— Что это за ребенок? - цежу сквозь зубы по сути единственный вопрос, который в этой ситуации имеет значение. Все остальное - уже давно пыль. Даже если до сих пор ковыряет и болит.
— Твой, - еще шире скалится «друг».
— Я бы знал, если бы какая-то их моих телок залетела, - пытаюсь скалиться в ответ, но ни хрена не получается. Что-то не так. Что-то, мать его, очень сильно «не так». - Обычно они не имеют привычки скрывать такие «приятные факты» от будущих папаш.
— В общем, не могу с тобой не согласиться. Но, если позволишь…

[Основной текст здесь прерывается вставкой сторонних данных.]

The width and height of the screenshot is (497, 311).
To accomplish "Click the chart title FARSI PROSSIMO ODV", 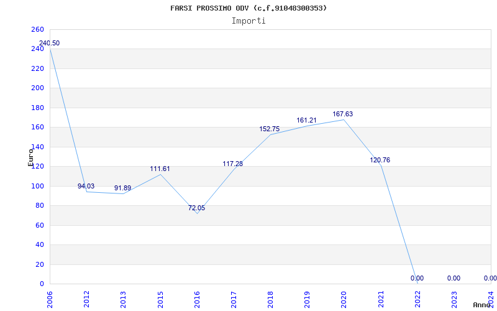I will [249, 8].
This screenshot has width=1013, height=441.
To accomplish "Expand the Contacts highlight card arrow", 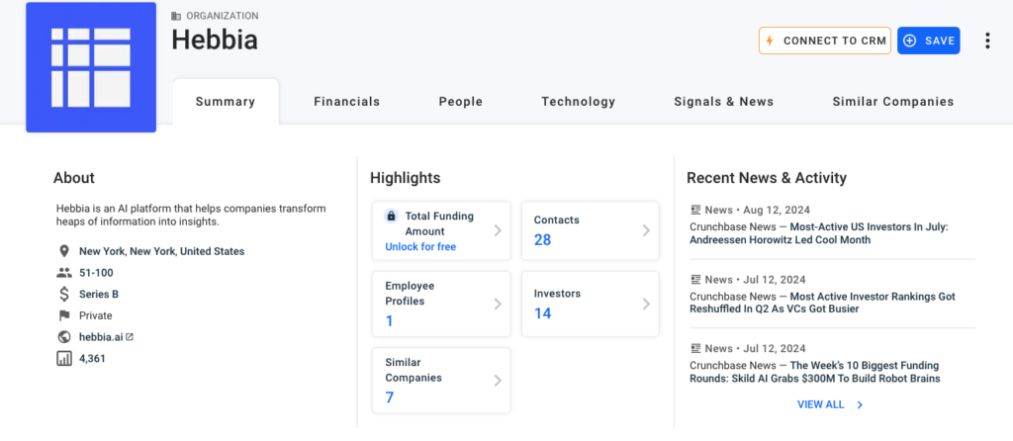I will point(645,230).
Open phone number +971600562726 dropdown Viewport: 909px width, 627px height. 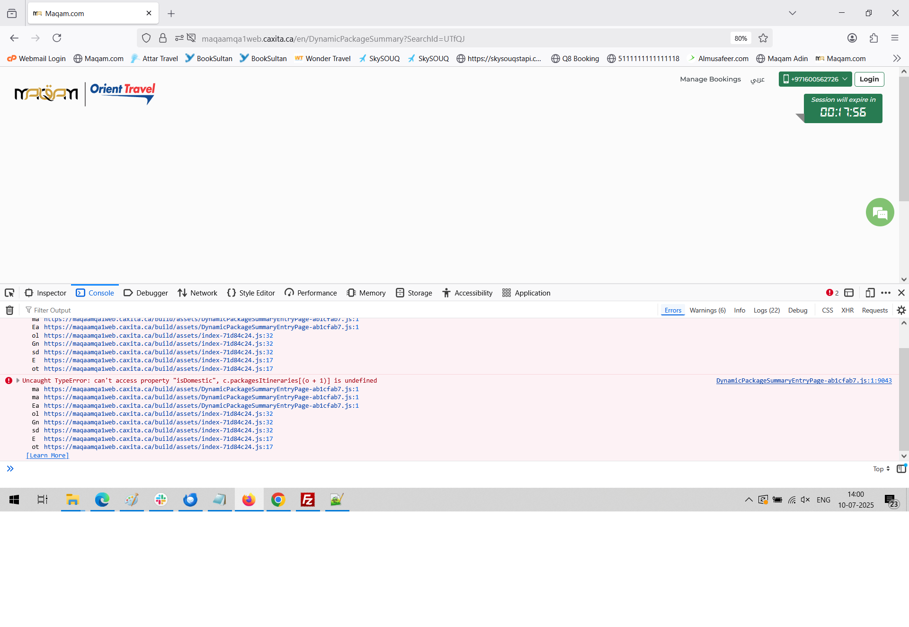(x=815, y=79)
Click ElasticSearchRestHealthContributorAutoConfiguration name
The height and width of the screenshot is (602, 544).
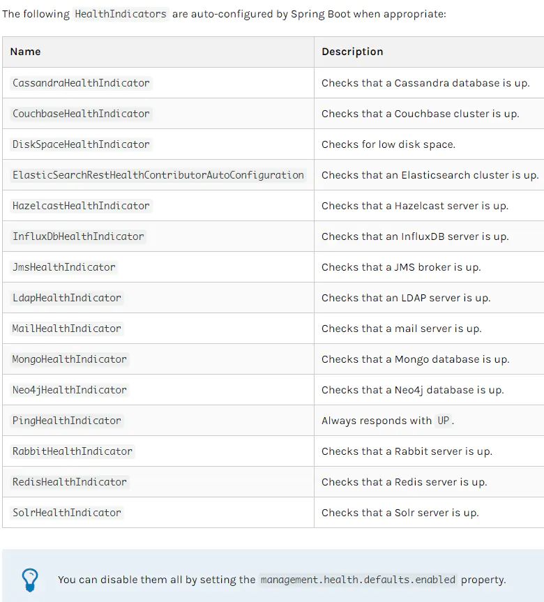coord(158,175)
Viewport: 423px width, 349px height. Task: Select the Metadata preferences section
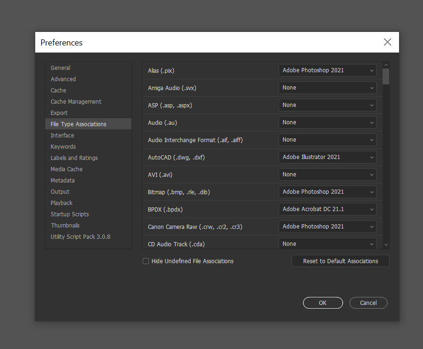pyautogui.click(x=62, y=180)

«Друг» как бы миролюбиво задирает руки и дает понять, что дальнейший разговор возможен только если я перестану целиться в него своим кулаком. Мне нужна минута, чтобы успокоиться и напомнить себе, кто передо мной: не враг, а мужик, с которым мы через что только не прошли. До того, как два года назад началась вся эта «история».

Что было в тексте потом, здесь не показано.